# Tranny line leaking, OD light flashing......No start??



## coldcoffee (Jul 17, 2008)

So I was all excited to run out this morning to pick up a load of salt & a guy at the yard yells "hey your leaking tranny fluid"... sure enough I had a line leaking up by the cooler. Sooo, I stopped at the dealer on the way home to get some fluid and order a new line. I left the truck running while inside. About a mile from home the OD light started flashing & must have been quite low because I had hesitation in the shifting when I pulled on my street. I got home, turned the truck off & tried to restart with no luck. All the dash lights work, but no crank at all....Any ideas as to why it won't crank?? Any thoughts greatly appreciated.


Oh yea : 2003, F350, 6.0 DIESEL - 5 speed auto


----------



## mustangman02232 (Mar 21, 2011)

why would you drive it knowing you were leaking fluid, your damaging the trans. i think the computer has a saftey feature to shut off on low fluid, fix the line and make sure you use merc LV or SP fluid only, take the batterys off and hope for the best


----------



## MickiRig1 (Dec 5, 2003)

That is a sure way to kill a tranny is to loose line pressure. I did it once when a line popped. It died a week later. The first clue I had was the smell of hot tranny fluid the second was when the truck stopped. I got out and looked. It looked like I hit a big deer with the blood red fluid dripping off the front and steaming! I left a 12 quart trial to where it died.Now I carry Tranny hose and 6 strap clamps with extra fluid.


----------



## Sabsan84 (Jan 22, 2009)

sorry to hear that bro, but I think its cooked...best of luck with it, buddy of mine just put one in, new from ford, almost 6k with labor


----------



## Tbrothers (Dec 30, 2009)

I'd say its done! You should have had it fixed at ford, why would you drive it and then turn around and leave it run while you got the parts?


----------



## MickiRig1 (Dec 5, 2003)

Have a good tranny shop do it.
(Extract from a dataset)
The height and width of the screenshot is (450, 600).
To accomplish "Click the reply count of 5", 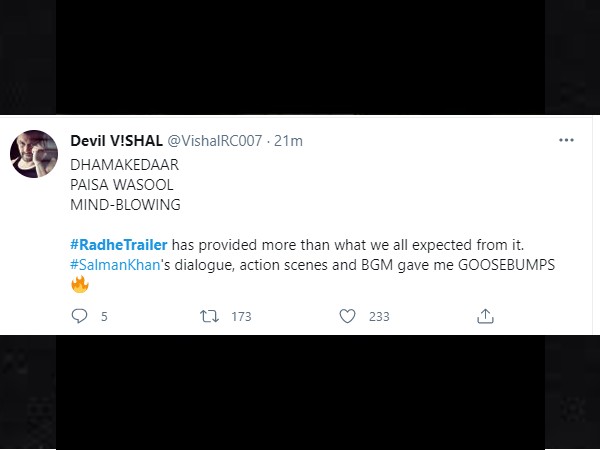I will click(104, 316).
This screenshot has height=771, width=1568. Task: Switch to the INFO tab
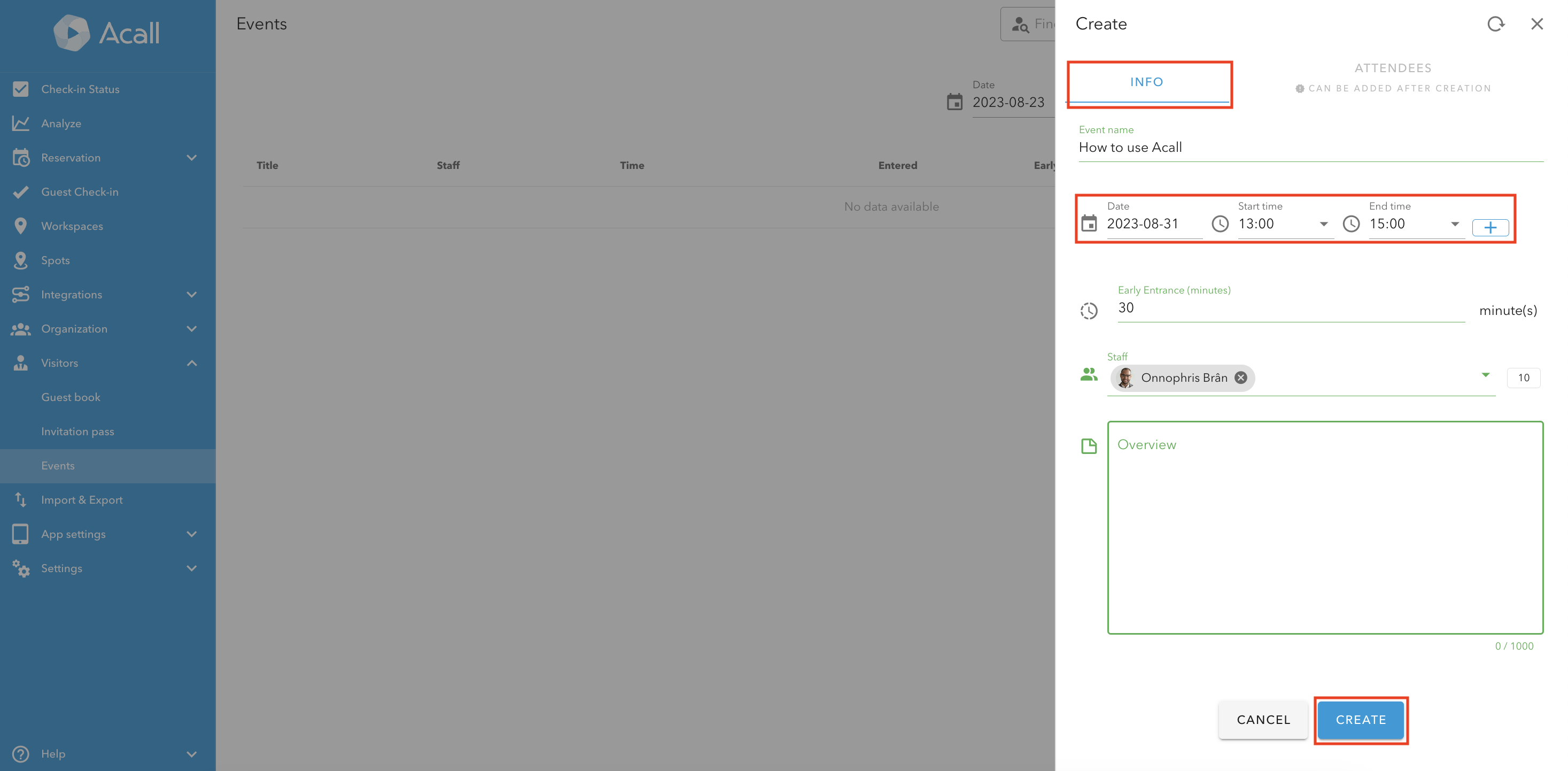pyautogui.click(x=1147, y=82)
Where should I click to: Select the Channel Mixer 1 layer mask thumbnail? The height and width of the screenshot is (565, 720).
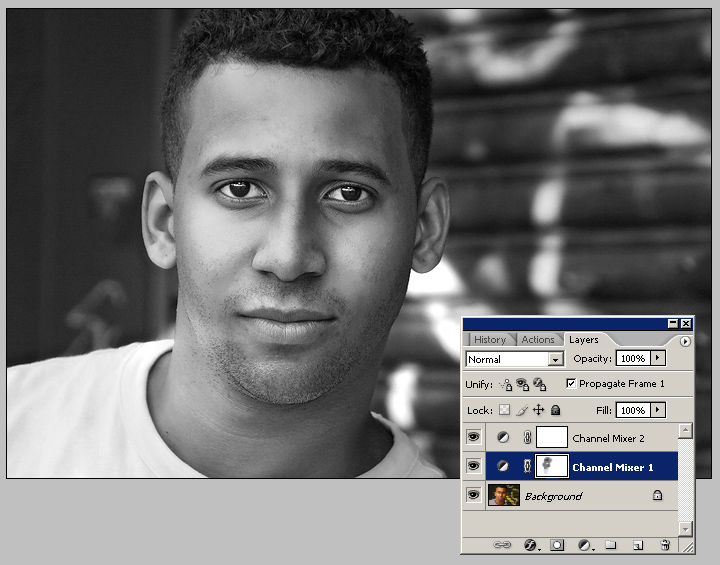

Not the chain stores like ampco. Ask some old timers. My shop has been in business for like 60 years. End of winter there will be 5 plow trucks sitting there getting rebuilt ones.


----------



## coldcoffee (Jul 17, 2008)

After consulting a couple of trans guys, a few mechanics and a lot of trouble shooting, I finally ended up flat bedding the truck into a Electronics Diagnostics Specialist. I fixed the line and was able to jump the starter from the battery, but was getting no power from the ignition. Also figured out that at least 4 fuses in the block weren't getting any power either. I topped the fluid, but it was less than a quart low...looks a lot worse than it is when there's snow on the ground. The line was only dripping and I didn't notice any fluid leak when I put the plow on that morning. After everything seemed ok, I went to take it for a test drive but then realized that I lost my power steering, my brakes & the RPM's were about double of where it should have been when idling. At that point I was at a loss because there just seemed to be too many possibilities... so I called for a flatbed, which isn't easy when it's loaded w/ salt & a spreader mounted...The 3 A's weren't too happy about it...but I got it done. I think the towing dispatcher was once a hall monitor in school, because she tried to throw me under the bus, w/ the commercial tags and all...wouldn't have been a problem if they had sent the right truck in the first place, as was requested & agreed in advance.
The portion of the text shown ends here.